## [What you need to do]
For the material below, return exactly the lines starting at the one holding "480x372 pixels." and ending at the one holding "Given: Click usb0 inet addr:192.168.7.1", counting both as part of the range.

┄┄┄┄┄┄

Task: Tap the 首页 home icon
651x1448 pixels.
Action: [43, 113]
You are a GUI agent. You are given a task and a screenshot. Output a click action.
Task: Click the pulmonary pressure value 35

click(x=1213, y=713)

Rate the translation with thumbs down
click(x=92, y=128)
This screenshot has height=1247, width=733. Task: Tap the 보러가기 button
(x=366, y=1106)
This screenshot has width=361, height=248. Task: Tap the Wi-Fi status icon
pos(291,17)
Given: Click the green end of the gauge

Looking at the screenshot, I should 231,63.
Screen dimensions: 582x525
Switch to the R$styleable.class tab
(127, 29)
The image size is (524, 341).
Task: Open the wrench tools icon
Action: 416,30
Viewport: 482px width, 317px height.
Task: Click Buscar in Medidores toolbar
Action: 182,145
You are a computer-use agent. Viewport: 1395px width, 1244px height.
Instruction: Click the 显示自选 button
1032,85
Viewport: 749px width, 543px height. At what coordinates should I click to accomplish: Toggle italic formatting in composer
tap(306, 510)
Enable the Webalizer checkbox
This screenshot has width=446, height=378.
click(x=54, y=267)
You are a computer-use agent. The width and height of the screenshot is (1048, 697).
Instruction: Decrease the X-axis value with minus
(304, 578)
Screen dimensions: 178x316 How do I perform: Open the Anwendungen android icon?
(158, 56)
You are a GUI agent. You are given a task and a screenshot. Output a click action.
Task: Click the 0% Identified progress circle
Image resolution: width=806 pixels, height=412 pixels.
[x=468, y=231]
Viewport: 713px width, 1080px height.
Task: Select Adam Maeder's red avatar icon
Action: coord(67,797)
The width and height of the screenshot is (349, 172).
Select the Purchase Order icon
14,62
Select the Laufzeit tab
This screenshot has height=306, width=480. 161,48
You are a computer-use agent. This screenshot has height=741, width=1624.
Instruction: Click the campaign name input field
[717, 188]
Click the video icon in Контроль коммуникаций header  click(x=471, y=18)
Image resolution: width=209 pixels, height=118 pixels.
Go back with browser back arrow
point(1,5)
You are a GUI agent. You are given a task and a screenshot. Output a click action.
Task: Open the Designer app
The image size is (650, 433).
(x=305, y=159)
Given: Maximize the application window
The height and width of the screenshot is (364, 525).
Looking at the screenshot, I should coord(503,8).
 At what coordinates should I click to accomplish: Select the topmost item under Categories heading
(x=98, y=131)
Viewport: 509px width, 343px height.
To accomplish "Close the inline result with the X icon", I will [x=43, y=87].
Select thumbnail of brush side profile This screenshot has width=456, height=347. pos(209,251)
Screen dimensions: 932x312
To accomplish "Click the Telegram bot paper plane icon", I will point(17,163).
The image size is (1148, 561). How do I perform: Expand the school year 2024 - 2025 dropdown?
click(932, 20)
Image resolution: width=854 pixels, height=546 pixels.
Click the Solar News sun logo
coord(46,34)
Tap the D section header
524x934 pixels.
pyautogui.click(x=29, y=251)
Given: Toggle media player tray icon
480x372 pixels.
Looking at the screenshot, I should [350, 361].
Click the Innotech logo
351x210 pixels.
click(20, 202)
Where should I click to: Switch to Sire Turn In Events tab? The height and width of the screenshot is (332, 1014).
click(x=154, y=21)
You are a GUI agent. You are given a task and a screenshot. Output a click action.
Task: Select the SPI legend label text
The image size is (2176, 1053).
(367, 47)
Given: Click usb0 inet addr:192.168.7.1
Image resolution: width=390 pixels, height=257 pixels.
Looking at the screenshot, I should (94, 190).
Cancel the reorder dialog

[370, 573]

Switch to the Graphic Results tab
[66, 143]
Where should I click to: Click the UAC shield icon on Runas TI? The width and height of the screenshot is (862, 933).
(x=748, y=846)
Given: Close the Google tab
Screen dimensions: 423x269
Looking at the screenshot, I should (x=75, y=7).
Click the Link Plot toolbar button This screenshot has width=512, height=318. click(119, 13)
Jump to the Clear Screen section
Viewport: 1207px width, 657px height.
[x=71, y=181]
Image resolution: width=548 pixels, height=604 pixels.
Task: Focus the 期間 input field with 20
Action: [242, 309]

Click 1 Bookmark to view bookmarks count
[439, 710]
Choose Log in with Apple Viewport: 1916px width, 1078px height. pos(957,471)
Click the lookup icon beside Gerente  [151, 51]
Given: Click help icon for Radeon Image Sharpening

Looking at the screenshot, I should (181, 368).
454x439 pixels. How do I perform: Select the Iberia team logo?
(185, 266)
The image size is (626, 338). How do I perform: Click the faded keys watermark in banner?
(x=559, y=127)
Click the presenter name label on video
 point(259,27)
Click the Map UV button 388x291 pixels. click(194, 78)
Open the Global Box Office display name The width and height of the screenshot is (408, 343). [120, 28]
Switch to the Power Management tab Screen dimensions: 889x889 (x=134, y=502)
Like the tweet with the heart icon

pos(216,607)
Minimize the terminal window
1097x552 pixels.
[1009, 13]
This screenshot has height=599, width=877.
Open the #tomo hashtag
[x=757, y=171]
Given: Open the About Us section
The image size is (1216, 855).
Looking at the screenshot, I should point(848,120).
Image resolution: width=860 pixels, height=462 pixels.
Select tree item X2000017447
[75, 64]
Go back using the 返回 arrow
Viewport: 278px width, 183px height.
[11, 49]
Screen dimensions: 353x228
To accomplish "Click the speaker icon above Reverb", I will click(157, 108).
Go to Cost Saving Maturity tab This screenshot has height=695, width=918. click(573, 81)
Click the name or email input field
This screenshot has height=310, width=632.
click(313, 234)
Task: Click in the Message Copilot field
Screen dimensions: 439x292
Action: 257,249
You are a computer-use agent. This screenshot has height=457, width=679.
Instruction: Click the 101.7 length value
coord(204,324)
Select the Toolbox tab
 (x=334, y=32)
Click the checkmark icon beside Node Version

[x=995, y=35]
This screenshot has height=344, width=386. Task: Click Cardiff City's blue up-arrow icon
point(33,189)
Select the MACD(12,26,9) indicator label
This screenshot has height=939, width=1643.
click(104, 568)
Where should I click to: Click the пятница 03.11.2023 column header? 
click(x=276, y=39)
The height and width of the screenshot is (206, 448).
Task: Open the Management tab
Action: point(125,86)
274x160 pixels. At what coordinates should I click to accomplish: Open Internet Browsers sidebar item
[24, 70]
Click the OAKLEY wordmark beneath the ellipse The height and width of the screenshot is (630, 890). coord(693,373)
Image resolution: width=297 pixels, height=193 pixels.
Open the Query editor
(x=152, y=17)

┄┄┄┄┄┄

## [Solution for this problem]
480x372 pixels.
Looking at the screenshot, I should [350, 361].
Click the Innotech logo
351x210 pixels.
click(20, 202)
Where should I click to: Switch to Sire Turn In Events tab? The height and width of the screenshot is (332, 1014).
click(x=154, y=21)
You are a GUI agent. You are given a task and a screenshot. Output a click action.
Task: Select the SPI legend label text
The image size is (2176, 1053).
(367, 47)
Given: Click usb0 inet addr:192.168.7.1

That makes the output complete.